→ **Work request**
Every line from the beginning of the records below up to the one holding "Llanta Moto 275/17 P211 Tt Wanda (540, 1348)" should be quoted exactly; leave out the rest.

→ **Data under study**
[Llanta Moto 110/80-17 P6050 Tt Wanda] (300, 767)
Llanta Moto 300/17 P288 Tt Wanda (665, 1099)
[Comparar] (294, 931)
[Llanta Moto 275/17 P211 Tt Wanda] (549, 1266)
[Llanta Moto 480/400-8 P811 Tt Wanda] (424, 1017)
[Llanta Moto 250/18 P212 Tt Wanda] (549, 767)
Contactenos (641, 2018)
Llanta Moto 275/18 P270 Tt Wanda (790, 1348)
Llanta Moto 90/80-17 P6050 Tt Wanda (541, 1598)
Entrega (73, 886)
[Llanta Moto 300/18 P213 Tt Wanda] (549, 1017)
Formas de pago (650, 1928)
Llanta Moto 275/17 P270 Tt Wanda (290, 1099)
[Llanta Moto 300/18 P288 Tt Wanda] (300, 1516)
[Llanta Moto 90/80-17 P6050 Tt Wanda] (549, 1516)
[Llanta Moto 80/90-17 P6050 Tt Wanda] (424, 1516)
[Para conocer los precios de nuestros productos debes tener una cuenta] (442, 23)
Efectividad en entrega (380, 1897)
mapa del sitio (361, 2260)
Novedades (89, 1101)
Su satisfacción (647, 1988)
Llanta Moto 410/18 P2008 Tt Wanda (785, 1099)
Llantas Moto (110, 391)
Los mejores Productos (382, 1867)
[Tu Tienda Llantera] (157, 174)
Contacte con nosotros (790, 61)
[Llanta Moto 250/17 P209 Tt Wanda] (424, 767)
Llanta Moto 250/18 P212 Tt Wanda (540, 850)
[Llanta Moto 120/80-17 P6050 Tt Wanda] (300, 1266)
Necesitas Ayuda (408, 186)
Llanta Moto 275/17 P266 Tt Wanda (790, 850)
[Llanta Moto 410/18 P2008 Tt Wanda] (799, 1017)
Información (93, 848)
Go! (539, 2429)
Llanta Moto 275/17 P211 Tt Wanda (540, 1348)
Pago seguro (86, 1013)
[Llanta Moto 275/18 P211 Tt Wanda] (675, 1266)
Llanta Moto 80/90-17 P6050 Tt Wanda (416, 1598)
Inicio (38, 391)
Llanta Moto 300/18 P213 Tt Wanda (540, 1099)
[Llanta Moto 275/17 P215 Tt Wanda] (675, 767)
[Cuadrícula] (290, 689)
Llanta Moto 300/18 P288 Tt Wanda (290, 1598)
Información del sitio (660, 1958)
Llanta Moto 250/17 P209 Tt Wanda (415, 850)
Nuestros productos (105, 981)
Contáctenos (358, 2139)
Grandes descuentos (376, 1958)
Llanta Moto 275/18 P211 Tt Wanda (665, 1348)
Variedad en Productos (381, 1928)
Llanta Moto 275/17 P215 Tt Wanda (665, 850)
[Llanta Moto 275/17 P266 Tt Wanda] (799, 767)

→ **Problem solution**
[Llanta Moto 110/80-17 P6050 Tt Wanda] (300, 767)
Llanta Moto 300/17 P288 Tt Wanda (665, 1099)
[Comparar] (294, 931)
[Llanta Moto 275/17 P211 Tt Wanda] (549, 1266)
[Llanta Moto 480/400-8 P811 Tt Wanda] (424, 1017)
[Llanta Moto 250/18 P212 Tt Wanda] (549, 767)
Contactenos (641, 2018)
Llanta Moto 275/18 P270 Tt Wanda (790, 1348)
Llanta Moto 90/80-17 P6050 Tt Wanda (541, 1598)
Entrega (73, 886)
[Llanta Moto 300/18 P213 Tt Wanda] (549, 1017)
Formas de pago (650, 1928)
Llanta Moto 275/17 P270 Tt Wanda (290, 1099)
[Llanta Moto 300/18 P288 Tt Wanda] (300, 1516)
[Llanta Moto 90/80-17 P6050 Tt Wanda] (549, 1516)
[Llanta Moto 80/90-17 P6050 Tt Wanda] (424, 1516)
[Para conocer los precios de nuestros productos debes tener una cuenta] (442, 23)
Efectividad en entrega (380, 1897)
mapa del sitio (361, 2260)
Novedades (89, 1101)
Su satisfacción (647, 1988)
Llanta Moto 410/18 P2008 Tt Wanda (785, 1099)
Llantas Moto (110, 391)
Los mejores Productos (382, 1867)
[Tu Tienda Llantera] (157, 174)
Contacte con nosotros (790, 61)
[Llanta Moto 250/17 P209 Tt Wanda] (424, 767)
Llanta Moto 250/18 P212 Tt Wanda (540, 850)
[Llanta Moto 120/80-17 P6050 Tt Wanda] (300, 1266)
Necesitas Ayuda (408, 186)
Llanta Moto 275/17 P266 Tt Wanda (790, 850)
[Llanta Moto 410/18 P2008 Tt Wanda] (799, 1017)
Información (93, 848)
Go! (539, 2429)
Llanta Moto 275/17 P211 Tt Wanda (540, 1348)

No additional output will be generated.